Data excerpts:
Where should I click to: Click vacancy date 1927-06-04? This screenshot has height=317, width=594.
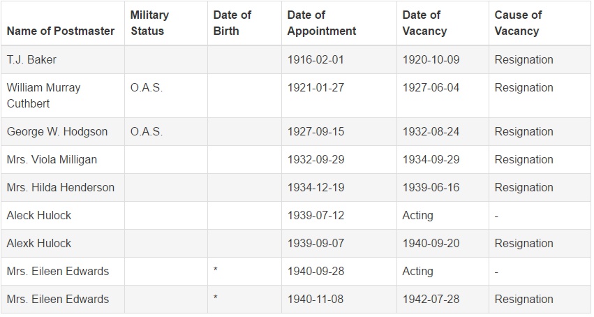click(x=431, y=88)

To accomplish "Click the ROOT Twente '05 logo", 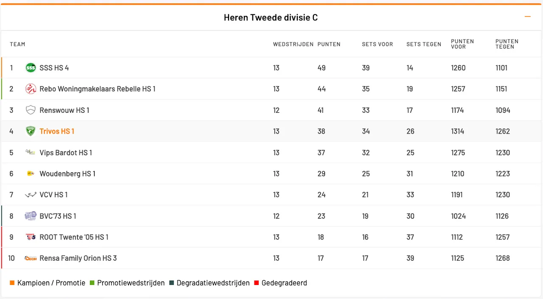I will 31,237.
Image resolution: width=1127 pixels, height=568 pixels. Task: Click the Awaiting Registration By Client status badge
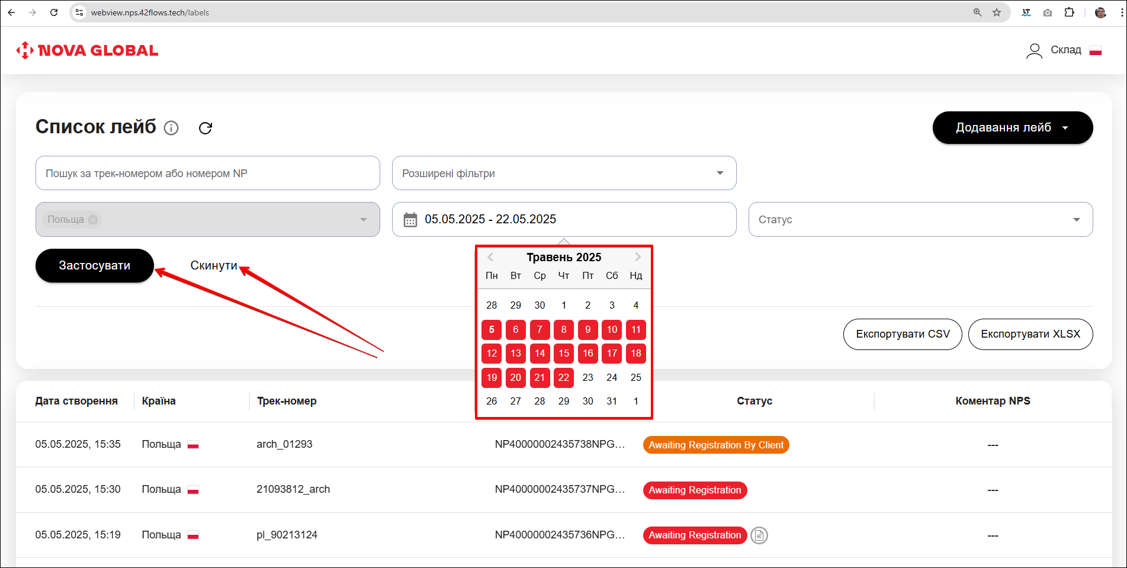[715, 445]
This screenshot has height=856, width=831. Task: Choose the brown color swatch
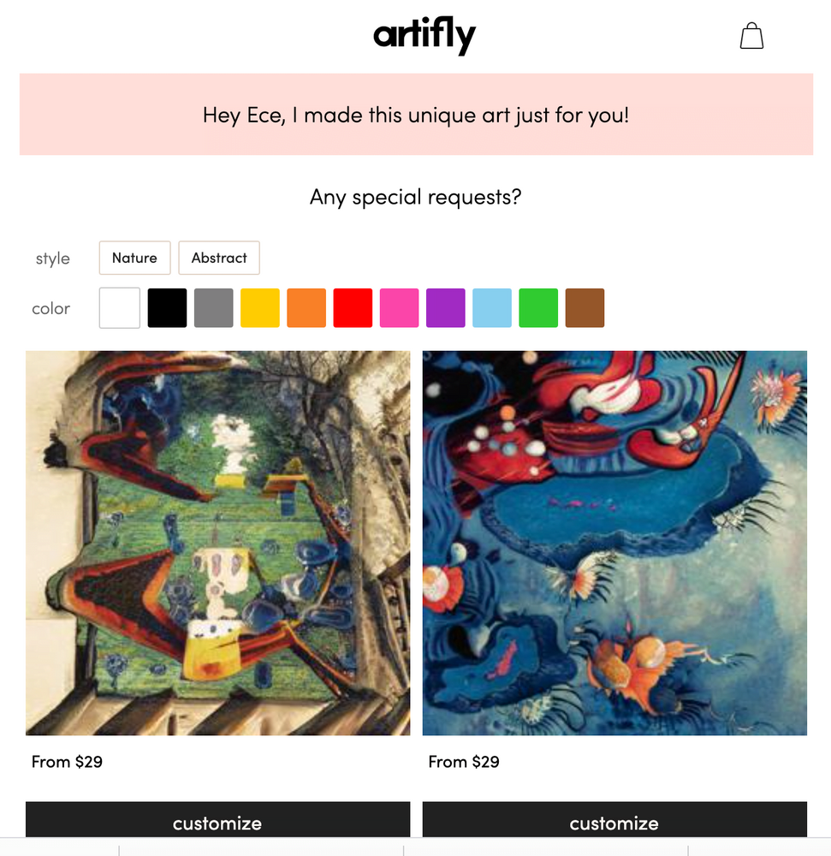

TASK:
Your answer should consist solely of the lines from the one with "Image resolution: width=1127" through the last line of the entries, restated word for word, with the pictures omitted.

ANSWER FOR THE TASK:
Image resolution: width=1127 pixels, height=568 pixels. Task: Click the Awaiting Registration By Client status badge
[715, 445]
This screenshot has height=856, width=831. Task: Choose the brown color swatch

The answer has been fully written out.